The Soldón is a small river, but a tough one. It comes down from O Courel carving its way by the foot of the mountain, jumping from rock to rock and dodging dark green vegetation. It does so with great force over winter and spring, because the height difference that it clears between its birth, at 1,160 meters, and its end at the mouth of the Sil is more than considerable.
It’s for this reason that it is convenient to consider doing this route in the same direction as the waters of Soldón. The route starts a little past the Ferrería de Rugando, an old industrial building converted into a rural tourism house. The forge was established by the Samos monks around the sixteenth century, although at present there are hardly any traces of the factory left and what remains are the old houses (with a spectacular chimney presiding over the building) and the chapel (on which façade intriguing circular decorations are still preserved).

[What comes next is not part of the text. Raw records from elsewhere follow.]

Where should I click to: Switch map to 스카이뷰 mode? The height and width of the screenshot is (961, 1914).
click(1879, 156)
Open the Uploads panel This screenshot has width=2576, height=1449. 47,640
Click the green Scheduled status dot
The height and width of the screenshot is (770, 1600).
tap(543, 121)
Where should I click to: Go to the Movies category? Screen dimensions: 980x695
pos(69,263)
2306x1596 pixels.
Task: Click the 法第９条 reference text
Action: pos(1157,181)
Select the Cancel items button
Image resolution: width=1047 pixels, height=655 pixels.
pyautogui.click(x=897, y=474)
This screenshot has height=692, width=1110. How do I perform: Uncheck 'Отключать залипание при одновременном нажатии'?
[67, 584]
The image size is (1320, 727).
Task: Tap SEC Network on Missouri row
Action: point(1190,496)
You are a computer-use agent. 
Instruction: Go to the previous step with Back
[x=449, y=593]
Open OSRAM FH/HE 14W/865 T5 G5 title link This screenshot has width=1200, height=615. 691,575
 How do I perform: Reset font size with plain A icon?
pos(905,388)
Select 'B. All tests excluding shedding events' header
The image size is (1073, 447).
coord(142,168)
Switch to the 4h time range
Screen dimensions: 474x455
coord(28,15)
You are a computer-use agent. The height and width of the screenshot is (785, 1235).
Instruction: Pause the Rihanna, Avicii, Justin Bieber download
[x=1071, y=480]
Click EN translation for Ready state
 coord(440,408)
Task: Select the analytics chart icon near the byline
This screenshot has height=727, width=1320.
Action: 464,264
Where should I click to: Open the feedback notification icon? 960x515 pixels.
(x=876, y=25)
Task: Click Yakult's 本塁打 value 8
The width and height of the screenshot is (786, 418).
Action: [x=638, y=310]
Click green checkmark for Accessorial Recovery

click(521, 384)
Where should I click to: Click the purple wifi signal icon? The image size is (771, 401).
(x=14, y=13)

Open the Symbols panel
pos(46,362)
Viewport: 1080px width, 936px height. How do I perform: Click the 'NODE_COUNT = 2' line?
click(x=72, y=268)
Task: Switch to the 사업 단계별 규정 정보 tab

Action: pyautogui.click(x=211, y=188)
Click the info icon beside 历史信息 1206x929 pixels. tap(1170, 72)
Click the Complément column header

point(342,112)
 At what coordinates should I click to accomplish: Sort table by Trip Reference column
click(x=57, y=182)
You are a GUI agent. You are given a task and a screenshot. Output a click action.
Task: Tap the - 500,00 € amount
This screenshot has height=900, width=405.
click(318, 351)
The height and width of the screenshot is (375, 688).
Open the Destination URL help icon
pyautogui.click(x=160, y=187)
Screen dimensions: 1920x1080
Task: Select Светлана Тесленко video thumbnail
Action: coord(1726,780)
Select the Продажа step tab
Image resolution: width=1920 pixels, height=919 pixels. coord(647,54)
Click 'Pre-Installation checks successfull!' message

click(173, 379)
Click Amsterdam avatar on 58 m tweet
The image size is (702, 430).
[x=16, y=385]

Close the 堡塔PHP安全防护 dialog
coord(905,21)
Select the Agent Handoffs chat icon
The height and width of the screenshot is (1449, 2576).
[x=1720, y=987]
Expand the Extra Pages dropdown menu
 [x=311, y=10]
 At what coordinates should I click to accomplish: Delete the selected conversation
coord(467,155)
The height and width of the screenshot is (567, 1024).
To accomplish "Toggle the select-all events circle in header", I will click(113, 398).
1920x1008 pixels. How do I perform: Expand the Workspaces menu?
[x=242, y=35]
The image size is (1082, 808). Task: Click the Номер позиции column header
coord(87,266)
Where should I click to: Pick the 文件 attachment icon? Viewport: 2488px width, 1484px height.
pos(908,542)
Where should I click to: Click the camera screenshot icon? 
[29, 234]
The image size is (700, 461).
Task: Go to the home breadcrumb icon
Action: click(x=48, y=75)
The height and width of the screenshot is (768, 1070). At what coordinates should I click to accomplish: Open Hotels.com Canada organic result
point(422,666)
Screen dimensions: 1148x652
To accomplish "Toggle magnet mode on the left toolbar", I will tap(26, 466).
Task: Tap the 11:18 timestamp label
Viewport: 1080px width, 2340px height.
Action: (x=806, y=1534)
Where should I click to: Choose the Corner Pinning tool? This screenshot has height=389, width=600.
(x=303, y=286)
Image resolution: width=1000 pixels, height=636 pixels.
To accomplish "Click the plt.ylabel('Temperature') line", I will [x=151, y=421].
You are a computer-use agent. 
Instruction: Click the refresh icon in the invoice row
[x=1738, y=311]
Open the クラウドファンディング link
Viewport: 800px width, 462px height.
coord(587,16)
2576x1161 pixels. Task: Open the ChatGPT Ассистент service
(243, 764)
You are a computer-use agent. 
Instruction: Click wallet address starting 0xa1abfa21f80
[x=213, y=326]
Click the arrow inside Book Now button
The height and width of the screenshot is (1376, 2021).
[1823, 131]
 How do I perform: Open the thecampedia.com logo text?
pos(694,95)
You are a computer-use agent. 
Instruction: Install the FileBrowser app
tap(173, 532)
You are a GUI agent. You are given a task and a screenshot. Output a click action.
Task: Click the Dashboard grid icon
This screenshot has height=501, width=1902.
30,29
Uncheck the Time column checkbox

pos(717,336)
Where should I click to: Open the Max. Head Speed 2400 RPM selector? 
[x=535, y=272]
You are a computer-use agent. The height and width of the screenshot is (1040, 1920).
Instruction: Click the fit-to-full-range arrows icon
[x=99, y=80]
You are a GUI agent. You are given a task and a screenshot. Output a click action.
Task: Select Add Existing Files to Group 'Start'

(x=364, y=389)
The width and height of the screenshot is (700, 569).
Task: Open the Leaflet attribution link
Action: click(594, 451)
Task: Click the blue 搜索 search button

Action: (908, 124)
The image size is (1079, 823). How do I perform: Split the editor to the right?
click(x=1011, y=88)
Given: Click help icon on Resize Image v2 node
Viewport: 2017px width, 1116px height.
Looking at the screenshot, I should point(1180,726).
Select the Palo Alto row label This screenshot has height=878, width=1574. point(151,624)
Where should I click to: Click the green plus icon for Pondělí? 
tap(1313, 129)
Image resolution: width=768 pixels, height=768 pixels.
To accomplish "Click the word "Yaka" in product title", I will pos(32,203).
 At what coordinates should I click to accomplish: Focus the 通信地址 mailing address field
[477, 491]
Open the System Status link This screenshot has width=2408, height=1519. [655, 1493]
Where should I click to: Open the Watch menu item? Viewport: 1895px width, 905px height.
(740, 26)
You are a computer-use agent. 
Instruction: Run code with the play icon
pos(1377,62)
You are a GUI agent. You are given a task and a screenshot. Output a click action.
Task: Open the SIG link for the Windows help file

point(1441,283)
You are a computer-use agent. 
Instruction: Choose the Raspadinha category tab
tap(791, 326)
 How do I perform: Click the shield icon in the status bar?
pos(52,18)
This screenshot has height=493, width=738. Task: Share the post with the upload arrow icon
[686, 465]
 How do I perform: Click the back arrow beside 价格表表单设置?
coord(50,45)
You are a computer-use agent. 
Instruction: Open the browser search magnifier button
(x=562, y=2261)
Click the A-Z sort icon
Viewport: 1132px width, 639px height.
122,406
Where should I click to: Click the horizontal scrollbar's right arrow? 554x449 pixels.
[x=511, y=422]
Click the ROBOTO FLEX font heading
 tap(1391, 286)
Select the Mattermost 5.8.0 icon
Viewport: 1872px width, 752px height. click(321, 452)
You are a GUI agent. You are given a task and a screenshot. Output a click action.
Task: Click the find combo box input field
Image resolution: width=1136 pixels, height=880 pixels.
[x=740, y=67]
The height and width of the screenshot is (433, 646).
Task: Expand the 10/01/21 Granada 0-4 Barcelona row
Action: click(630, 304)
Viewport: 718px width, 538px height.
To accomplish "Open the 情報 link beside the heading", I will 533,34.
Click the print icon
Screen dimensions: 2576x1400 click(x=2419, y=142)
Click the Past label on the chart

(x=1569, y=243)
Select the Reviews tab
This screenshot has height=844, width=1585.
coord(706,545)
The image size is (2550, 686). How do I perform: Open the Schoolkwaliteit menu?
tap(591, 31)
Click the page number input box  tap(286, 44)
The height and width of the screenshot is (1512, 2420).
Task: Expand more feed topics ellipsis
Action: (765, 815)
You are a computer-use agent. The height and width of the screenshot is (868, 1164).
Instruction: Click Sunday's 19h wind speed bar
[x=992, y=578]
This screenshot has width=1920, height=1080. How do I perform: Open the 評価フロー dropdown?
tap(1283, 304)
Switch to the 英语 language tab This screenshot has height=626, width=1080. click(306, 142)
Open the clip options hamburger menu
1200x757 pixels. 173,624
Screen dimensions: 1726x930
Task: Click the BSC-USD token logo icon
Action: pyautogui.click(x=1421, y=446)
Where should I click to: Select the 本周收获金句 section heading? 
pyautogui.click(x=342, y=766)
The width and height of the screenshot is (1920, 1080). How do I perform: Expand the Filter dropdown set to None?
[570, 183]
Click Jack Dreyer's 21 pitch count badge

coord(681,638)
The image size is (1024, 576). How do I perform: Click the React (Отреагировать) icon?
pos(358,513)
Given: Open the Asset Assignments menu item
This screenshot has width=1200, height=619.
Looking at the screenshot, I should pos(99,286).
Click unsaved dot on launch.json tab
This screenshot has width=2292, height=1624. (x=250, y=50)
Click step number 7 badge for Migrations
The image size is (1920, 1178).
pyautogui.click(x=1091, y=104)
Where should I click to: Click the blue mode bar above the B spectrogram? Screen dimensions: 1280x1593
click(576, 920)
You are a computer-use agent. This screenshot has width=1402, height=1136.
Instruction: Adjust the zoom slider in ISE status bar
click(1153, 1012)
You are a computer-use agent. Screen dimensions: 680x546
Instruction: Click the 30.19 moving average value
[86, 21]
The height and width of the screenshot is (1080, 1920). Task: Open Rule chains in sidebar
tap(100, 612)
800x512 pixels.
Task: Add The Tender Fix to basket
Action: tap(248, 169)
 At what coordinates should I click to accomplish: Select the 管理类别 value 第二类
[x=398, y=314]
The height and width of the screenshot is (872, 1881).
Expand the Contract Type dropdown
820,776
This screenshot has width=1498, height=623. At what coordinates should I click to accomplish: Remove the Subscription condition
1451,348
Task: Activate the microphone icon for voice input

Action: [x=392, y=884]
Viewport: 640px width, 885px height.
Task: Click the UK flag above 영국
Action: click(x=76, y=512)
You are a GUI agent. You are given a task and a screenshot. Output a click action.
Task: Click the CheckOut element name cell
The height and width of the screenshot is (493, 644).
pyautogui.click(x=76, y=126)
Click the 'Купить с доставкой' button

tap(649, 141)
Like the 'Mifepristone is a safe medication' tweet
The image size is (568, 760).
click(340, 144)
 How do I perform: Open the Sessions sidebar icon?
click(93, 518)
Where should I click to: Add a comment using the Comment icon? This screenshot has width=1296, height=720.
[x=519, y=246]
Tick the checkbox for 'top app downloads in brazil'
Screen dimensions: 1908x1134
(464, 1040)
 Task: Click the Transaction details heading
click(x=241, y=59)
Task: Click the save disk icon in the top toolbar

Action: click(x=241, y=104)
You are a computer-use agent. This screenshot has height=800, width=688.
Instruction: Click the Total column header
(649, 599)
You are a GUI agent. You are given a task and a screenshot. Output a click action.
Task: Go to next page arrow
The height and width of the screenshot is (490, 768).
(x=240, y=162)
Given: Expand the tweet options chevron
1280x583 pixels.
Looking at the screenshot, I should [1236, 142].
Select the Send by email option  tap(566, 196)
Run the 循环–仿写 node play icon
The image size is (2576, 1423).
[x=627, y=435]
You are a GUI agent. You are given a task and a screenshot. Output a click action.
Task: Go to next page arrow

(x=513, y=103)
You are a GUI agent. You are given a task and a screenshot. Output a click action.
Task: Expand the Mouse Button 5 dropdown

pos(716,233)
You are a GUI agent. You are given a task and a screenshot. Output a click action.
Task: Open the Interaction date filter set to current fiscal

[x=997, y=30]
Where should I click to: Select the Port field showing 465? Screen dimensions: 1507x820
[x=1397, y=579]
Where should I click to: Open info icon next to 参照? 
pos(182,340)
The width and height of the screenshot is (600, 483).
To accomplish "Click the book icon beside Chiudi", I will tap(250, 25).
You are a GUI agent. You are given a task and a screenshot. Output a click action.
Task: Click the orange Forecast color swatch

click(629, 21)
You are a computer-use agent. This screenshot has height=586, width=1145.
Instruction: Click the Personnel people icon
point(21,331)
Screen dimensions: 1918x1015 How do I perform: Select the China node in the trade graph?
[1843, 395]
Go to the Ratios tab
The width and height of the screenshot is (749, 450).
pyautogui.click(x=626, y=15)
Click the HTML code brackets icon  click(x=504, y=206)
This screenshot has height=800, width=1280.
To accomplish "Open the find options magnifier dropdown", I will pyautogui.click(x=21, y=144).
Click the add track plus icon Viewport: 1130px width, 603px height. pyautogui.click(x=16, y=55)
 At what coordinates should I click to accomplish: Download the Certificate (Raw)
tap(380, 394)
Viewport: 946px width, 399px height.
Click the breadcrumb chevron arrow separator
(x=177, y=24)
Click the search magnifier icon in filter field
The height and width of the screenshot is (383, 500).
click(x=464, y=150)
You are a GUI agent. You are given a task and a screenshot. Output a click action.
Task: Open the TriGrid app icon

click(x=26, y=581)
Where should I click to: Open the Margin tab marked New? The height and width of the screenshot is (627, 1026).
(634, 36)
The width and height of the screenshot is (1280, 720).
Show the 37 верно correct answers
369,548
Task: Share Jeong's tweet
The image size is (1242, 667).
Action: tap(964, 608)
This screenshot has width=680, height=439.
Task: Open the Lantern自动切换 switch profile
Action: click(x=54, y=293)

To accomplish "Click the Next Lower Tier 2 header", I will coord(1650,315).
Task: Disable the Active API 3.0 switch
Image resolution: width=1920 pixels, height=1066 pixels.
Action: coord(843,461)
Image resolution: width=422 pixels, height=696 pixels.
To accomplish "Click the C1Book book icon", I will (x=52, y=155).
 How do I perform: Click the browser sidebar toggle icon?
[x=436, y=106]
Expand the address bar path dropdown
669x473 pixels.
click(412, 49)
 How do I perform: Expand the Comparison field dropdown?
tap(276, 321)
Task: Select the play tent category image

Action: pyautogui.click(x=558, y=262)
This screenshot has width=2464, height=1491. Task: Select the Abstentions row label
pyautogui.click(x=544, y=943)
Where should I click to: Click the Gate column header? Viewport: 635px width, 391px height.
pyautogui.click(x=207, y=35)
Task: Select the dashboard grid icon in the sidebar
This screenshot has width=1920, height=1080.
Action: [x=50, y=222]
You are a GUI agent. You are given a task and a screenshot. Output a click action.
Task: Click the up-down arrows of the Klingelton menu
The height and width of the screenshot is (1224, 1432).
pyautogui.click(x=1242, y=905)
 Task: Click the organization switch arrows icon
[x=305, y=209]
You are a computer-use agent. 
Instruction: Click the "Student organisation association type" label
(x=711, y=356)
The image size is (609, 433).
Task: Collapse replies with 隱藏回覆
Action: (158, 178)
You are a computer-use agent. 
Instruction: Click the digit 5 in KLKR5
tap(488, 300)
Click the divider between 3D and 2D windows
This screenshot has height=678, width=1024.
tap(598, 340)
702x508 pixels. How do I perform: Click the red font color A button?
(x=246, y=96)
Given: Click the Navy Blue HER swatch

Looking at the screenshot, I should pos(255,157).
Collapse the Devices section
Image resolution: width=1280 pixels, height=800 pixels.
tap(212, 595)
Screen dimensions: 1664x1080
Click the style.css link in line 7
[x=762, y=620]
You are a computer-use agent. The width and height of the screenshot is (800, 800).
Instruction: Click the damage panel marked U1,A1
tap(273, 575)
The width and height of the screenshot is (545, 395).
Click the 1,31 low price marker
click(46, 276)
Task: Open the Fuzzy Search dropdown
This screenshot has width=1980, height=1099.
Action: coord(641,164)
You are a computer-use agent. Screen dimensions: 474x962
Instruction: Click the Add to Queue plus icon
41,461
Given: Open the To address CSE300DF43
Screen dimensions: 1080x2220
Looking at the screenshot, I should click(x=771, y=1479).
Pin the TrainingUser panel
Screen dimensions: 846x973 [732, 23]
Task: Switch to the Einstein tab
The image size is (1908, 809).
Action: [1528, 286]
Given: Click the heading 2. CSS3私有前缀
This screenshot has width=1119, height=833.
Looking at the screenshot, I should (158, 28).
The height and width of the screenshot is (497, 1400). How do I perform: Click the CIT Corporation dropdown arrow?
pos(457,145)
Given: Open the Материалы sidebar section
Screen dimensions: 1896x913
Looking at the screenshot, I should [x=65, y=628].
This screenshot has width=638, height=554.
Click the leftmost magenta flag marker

Taking the route in a downward direction will not save us from suffering through a couple of hard slopes, as the path goes up and down along the river, and there are some difficult climbs for those who are not used to hiking. In wet weather one must be careful where they step: the ground is often bare slate and can be slippery.
The route is known as Camiño do Ferradal (“path of the iron mine”) and uses the path of an old road through which minerals were brought down from the mountains. Going through it shows how difficult this task must have been with the means of transport available a century ago, but also the beauty of a forest barely transformed by the years. A good part of the way passes under forests where still today chestnuts, among the tastiest in Galicia, are collected. Oak trees, ash trees and other species typical of the Galician mountains surround the track, a hike that always keeps the Soldón in sight, along with its fierce roar. Several wooden bridges cross the creeks that flow into the main stream (be very careful when the wooden floor is wet!), and from time to time you can see old sequeiros (chestnut dryers) and alvarizas (traditional constructions used to protect beehives, which produce some excellent honey here, from bad weather).
The Camiño do Ferradal links Rugando, Paradapiñol, Paradaseca and Ponte Soldón, and in any of these villages one can find a connection to the main road, on the other side of the river, in case you run out of strength or time runs inadvertently fast in a place where one can be awed by the natural beauty of Galicia.